Constrained Optimization Problems in Network Models

Operations Research is the field of mathematics that deals with solving various application problems. Constrained optimization problems are one of the most important and useful fields of mathematics, particularly in Operations Research. In this thesis, we focus our attention on some mathematical models that are decision problems and which are all based on networks and applied to different real situations. We analyze different thematic areas such as Cloud Computing, Financial Market, Business Management and Cybersecurity and for each of them we formulate the associated linear or nonlinear constrained problems which allows us to solve the decision problems related to the specific applications. The purpose of one of our mathematical models, in this thesis, is to represent a cloud environment. This mathematical model could allows us to identify a rational strategy for reaching a final goal, which is to maximize the Iaas provider's profit. We get a mixed-Integer nonlinear programming problem, which can be solved through the proposed computational algorithm. A second step is the linearization of the problem. The effectiveness of the model and of the algorithm is tested, by comparing the final data with the results obtained by solving the linearized problem through an existing software.

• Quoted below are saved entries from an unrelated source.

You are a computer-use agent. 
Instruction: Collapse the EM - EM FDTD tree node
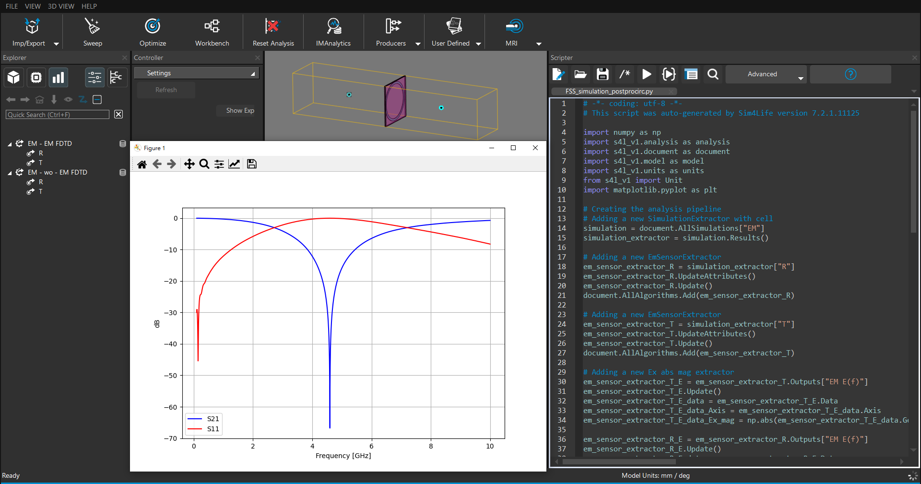click(x=10, y=144)
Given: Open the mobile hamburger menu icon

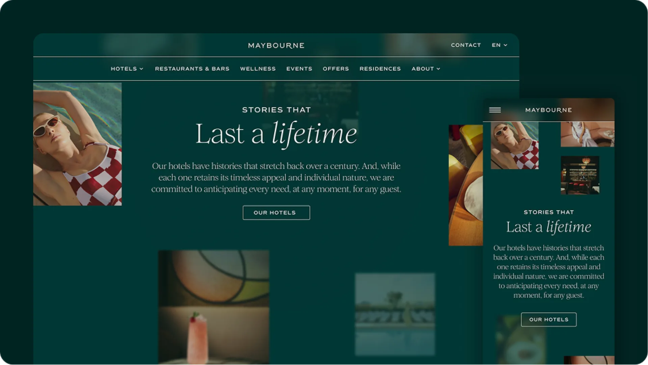Looking at the screenshot, I should 495,110.
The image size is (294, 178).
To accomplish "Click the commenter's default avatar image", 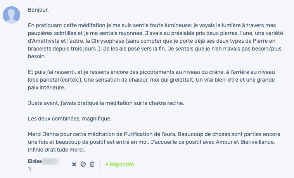I will (11, 15).
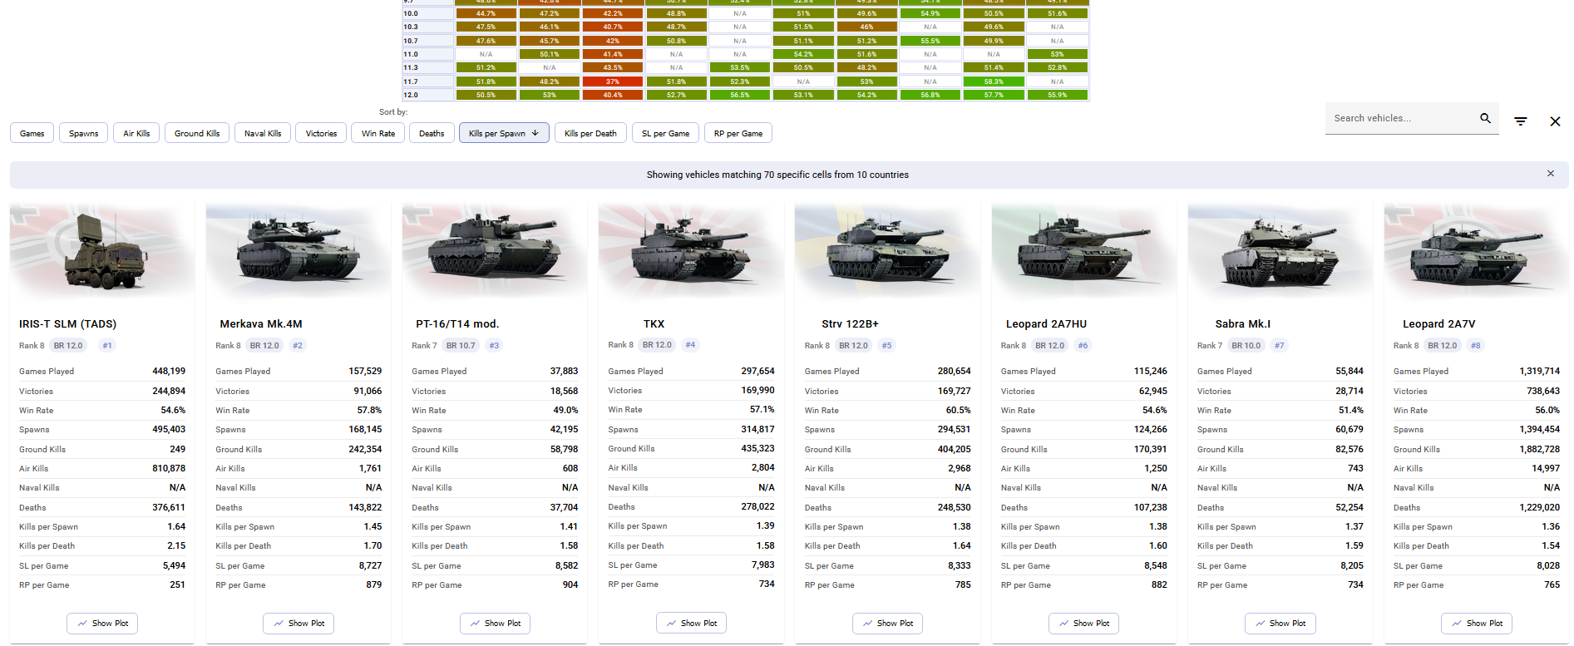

Another topic we have dealt with in depth in this thesis is the financial market. We studied some optimization models based on networks which allow us to formulate two new multi-period portfolio selection problems as Markowitz mean-variance optimization problems with intermediaries, and therefore with transaction costs, the addition of capital gains tax, but also with short selling and transfer of securities. We proposed two constrained Integer nonlinear programming problems with which it is possible to establish if and when it is suitable to buy and to sell financial securities, not only while maximizing the profits, but also while minimizing the risk (through the use of a weight). We applied the Lagrange theory and analyzed the variational inequality studying an optimization model for business management and cybersecurity investments.